華江「なにぃ! まだ笠原をくくりつけていないよ?」


宮島「ワシとしたことが、うっかり!」


 ジリジリジリ……。


 導火線を炎が焼いていく。


 そして炎は、すぐにロケット本体へ辿り着いた。


 ドドドドドドドドドッ!


 爆音と震動と噴煙を発しながら、ロケットは離陸した。


 高く高く舞い上がり、風に乗って……。


華江「あらあら……?」


宮島「あっちは、学校じゃあ……」


笠原「あ、あぶなーい!」


 そして、爆音と、爆発と、爆風。


 風車の村特有の海からの風が吹いていたが、それを押し返すほどの熱風が、五人を襲った。


華江「えーと、どうしようかねぇ……」


三浦「学校……の建物……なくなったね……」


深谷「華江姐さん、どうしましょう」


華江「とりあえず……ほとぼりが冷めるまで隣村に逃げようか。

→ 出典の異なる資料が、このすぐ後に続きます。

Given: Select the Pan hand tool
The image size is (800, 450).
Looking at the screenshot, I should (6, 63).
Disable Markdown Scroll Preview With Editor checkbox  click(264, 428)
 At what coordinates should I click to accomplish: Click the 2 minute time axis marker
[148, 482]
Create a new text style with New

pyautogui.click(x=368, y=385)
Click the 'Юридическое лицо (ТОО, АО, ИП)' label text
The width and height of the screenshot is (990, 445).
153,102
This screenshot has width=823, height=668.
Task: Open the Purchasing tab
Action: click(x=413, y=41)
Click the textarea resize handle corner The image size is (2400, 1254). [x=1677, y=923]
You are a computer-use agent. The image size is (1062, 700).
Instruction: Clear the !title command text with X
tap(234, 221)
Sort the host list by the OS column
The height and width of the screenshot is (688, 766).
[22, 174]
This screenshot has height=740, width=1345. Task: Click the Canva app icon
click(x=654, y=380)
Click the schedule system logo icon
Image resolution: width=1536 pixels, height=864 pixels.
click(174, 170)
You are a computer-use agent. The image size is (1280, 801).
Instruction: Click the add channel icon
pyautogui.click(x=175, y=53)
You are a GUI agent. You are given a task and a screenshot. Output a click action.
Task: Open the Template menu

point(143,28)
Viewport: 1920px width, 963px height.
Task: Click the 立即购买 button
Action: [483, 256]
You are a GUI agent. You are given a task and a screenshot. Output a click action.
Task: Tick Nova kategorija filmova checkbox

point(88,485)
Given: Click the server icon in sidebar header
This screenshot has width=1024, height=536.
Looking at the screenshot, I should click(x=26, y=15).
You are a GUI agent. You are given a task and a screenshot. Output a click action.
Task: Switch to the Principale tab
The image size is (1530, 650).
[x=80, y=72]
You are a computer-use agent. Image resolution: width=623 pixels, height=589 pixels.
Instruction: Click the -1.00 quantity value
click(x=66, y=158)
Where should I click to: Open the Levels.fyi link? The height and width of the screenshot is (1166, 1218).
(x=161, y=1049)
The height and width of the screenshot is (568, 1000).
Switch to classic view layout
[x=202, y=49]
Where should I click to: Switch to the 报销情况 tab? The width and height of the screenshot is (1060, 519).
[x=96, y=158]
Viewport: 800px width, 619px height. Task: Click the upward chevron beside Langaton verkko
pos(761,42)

ウチに秘密のトンネルがあるんだよ。そこを使えば、隣村まで行けるから」


笠原「な、何だって! そんなトンネルが!? じゃあ、船に乗らずに隣村まで行けるってことかぁ!」


華江「使用禁止だけどね。でも今回は仕方ない! 皆! ついてきなっ!」


三浦「はいっ!」


深谷「了解です!」


宮島「おう」


笠原「行きましょう!」


華江「走るよ!」


 五人、駆け出した。


 幸い、怪我人は一人も出なかった。


 ただ……学校と、学校のそばに建てられていた神社が壊れた。